[Dataset excerpts]
********************

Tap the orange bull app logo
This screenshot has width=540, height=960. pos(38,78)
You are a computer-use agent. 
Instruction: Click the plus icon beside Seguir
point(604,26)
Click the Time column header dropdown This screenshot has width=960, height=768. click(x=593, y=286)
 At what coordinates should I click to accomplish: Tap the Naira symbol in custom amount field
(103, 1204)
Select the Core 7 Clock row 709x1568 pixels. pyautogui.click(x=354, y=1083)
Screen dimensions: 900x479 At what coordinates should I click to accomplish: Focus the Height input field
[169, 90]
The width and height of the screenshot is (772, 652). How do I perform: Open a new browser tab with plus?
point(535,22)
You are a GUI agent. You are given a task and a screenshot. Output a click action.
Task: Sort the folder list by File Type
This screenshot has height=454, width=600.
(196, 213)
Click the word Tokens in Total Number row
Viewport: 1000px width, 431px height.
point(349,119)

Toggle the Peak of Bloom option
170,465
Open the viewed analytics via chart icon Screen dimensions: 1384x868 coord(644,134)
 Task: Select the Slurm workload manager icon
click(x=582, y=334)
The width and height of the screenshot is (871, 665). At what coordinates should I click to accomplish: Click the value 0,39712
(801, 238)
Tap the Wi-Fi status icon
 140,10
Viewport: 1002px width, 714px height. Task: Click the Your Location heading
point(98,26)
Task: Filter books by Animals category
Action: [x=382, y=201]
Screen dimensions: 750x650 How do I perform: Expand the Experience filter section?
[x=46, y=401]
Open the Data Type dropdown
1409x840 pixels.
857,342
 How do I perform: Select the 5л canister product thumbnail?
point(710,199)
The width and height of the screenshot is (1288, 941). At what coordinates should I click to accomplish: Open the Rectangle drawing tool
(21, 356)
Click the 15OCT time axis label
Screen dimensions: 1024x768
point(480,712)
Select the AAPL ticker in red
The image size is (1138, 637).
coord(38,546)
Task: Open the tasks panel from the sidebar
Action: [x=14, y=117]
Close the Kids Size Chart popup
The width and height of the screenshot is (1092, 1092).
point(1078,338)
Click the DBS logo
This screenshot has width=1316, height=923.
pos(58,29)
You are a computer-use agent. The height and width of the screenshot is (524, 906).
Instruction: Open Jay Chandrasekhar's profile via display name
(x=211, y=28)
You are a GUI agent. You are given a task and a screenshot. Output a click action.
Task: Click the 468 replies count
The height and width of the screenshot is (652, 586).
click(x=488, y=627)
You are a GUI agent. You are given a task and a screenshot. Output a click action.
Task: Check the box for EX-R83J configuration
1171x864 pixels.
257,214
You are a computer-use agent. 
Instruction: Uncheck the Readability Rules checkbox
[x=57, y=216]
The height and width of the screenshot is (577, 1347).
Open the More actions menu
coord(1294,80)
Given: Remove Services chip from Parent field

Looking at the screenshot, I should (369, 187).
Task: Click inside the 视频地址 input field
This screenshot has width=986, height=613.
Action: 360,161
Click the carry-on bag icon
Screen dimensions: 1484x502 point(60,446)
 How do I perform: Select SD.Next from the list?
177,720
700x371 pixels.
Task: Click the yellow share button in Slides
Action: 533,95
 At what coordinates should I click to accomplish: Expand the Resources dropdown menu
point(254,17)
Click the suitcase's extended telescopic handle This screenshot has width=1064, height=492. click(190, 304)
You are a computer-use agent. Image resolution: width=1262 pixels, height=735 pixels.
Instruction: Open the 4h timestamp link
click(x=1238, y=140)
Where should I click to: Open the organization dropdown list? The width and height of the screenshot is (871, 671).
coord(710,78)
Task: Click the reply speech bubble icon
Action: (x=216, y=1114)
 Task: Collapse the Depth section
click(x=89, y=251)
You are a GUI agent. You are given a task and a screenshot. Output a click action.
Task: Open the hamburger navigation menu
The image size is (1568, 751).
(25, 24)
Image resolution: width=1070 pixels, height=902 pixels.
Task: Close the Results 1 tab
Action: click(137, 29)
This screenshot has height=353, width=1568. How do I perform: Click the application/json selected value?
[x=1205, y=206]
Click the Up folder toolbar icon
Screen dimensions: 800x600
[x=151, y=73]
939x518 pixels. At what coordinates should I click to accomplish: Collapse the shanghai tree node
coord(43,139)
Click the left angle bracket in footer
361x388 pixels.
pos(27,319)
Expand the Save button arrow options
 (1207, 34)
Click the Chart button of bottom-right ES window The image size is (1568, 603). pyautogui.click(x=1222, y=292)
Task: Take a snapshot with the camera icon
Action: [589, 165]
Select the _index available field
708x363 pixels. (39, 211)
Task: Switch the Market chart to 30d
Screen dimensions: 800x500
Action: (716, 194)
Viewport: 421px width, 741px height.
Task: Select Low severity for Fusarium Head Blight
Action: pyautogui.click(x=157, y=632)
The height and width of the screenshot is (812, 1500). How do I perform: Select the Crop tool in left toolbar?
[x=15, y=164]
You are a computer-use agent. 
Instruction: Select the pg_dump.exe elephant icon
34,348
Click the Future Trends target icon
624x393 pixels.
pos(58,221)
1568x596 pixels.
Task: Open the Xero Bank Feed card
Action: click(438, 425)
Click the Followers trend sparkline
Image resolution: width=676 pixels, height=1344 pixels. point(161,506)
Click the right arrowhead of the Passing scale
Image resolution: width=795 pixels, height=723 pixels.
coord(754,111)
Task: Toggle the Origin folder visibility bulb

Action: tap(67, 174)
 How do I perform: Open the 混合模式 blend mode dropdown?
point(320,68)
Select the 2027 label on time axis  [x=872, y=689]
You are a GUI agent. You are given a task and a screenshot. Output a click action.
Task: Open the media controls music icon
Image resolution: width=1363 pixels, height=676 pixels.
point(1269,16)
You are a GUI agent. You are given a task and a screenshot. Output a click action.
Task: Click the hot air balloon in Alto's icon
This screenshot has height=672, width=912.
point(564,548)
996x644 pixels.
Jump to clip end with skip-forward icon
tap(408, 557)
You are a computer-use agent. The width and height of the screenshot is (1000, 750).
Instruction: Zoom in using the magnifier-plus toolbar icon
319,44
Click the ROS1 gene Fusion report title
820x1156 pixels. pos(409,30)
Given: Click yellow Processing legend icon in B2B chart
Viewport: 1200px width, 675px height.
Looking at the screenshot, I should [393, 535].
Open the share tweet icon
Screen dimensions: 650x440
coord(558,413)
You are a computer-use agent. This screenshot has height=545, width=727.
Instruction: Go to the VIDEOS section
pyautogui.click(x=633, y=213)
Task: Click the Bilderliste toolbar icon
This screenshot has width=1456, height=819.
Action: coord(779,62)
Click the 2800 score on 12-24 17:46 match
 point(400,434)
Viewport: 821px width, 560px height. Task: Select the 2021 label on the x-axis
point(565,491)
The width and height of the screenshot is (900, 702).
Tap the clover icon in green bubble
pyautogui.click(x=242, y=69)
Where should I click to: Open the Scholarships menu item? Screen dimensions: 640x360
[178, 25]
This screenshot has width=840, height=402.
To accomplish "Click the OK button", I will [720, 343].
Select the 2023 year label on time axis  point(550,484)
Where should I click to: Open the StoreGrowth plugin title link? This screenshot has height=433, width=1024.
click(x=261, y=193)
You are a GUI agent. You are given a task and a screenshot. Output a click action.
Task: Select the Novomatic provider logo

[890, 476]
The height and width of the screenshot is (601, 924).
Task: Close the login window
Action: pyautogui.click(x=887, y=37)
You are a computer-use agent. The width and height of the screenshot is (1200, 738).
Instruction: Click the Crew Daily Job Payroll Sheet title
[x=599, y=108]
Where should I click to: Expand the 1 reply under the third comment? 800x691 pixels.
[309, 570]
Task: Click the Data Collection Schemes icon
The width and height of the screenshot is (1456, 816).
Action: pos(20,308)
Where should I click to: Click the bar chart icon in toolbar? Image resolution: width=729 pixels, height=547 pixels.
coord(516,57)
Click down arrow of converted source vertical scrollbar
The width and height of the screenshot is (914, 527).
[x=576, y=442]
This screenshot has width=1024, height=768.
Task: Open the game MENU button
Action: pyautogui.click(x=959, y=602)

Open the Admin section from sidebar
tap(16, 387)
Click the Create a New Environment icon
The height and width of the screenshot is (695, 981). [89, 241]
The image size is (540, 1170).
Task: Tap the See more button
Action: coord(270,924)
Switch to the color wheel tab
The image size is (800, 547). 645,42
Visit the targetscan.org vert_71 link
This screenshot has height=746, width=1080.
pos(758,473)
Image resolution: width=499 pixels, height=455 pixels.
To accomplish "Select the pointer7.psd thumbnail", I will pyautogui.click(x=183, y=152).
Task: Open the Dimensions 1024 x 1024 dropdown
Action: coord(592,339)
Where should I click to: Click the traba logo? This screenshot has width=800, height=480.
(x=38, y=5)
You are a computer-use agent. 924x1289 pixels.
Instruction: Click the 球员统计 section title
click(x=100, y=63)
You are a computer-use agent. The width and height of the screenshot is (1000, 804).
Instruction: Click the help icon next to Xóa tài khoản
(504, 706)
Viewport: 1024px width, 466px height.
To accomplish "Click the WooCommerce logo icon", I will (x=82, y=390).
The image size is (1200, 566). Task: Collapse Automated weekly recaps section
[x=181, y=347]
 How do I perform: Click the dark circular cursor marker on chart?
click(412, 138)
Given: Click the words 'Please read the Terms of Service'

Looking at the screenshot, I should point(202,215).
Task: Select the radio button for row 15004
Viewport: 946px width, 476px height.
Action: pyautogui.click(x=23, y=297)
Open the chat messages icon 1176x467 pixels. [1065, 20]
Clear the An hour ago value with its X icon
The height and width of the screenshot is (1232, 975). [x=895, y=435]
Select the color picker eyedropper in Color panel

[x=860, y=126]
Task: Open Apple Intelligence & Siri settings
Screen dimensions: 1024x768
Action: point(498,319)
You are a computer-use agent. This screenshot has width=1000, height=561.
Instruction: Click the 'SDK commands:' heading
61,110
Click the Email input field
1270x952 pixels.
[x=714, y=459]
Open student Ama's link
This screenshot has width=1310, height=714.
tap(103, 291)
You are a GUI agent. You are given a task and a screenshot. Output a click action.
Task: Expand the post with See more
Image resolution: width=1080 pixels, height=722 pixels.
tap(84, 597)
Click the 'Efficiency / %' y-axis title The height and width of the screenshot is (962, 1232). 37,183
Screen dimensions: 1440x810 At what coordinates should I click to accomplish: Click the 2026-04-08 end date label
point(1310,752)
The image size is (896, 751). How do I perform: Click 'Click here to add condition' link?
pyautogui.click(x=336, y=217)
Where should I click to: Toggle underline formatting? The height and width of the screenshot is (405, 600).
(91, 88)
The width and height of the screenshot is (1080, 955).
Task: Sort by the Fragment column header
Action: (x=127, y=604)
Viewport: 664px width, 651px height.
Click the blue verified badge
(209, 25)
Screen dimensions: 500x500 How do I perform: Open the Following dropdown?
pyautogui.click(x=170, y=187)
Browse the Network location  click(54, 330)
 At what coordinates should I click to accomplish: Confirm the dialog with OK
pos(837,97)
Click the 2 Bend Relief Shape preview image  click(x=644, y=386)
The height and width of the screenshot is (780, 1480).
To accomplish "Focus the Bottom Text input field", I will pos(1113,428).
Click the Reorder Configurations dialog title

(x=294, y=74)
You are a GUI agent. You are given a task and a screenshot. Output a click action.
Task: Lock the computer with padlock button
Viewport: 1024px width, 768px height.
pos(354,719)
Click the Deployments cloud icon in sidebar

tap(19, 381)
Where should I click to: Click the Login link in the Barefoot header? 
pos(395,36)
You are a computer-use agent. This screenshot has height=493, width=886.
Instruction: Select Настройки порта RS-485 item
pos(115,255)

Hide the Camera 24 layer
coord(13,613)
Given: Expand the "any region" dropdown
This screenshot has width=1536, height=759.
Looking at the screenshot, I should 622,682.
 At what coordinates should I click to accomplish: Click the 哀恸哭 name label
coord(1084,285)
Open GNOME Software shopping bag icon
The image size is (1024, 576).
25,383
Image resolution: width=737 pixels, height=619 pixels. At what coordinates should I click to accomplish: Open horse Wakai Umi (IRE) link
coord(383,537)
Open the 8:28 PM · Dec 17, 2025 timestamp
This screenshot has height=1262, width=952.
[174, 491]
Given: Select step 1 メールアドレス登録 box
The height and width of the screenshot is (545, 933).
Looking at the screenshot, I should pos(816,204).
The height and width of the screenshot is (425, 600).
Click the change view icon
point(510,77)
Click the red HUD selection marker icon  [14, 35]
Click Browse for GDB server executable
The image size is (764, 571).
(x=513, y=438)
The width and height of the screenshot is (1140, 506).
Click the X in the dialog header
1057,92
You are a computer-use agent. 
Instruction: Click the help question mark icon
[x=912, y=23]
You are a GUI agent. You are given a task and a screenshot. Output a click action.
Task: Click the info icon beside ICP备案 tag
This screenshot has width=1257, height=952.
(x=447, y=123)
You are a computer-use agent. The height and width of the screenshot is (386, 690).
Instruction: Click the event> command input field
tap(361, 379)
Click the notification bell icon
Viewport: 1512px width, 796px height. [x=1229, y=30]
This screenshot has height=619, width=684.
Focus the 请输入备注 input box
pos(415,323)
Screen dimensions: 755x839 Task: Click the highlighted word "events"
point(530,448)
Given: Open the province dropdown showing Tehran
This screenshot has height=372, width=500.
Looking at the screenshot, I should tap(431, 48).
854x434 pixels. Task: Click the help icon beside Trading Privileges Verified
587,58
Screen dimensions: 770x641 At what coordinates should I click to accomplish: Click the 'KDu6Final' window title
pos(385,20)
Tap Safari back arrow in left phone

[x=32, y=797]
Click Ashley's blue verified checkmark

********************

▶ [What this task involves]: All that belongs in your answer is the stretch of entries above from the line with "Task: Click the hot" through the line with "Click down arrow", printed exactly.

▶ [Response area]:
Task: Click the hot air balloon in Alto's icon
This screenshot has height=672, width=912.
point(564,548)
996x644 pixels.
Jump to clip end with skip-forward icon
tap(408, 557)
You are a computer-use agent. The width and height of the screenshot is (1000, 750).
Instruction: Zoom in using the magnifier-plus toolbar icon
319,44
Click the ROS1 gene Fusion report title
820x1156 pixels. pos(409,30)
Given: Click yellow Processing legend icon in B2B chart
Viewport: 1200px width, 675px height.
Looking at the screenshot, I should [393, 535].
Open the share tweet icon
Screen dimensions: 650x440
coord(558,413)
You are a computer-use agent. This screenshot has height=545, width=727.
Instruction: Go to the VIDEOS section
pyautogui.click(x=633, y=213)
Task: Click the Bilderliste toolbar icon
This screenshot has width=1456, height=819.
Action: coord(779,62)
Click the 2800 score on 12-24 17:46 match
 point(400,434)
Viewport: 821px width, 560px height. Task: Select the 2021 label on the x-axis
point(565,491)
The width and height of the screenshot is (900, 702).
Tap the clover icon in green bubble
pyautogui.click(x=242, y=69)
Where should I click to: Open the Scholarships menu item? Screen dimensions: 640x360
[178, 25]
This screenshot has width=840, height=402.
To accomplish "Click the OK button", I will [720, 343].
Select the 2023 year label on time axis  point(550,484)
Where should I click to: Open the StoreGrowth plugin title link? This screenshot has height=433, width=1024.
click(x=261, y=193)
You are a GUI agent. You are given a task and a screenshot. Output a click action.
Task: Select the Novomatic provider logo

[890, 476]
The height and width of the screenshot is (601, 924).
Task: Close the login window
Action: pyautogui.click(x=887, y=37)
You are a computer-use agent. The width and height of the screenshot is (1200, 738).
Instruction: Click the Crew Daily Job Payroll Sheet title
[x=599, y=108]
Where should I click to: Expand the 1 reply under the third comment? 800x691 pixels.
[309, 570]
Task: Click the Data Collection Schemes icon
The width and height of the screenshot is (1456, 816).
Action: pos(20,308)
Where should I click to: Click the bar chart icon in toolbar? Image resolution: width=729 pixels, height=547 pixels.
coord(516,57)
Click down arrow of converted source vertical scrollbar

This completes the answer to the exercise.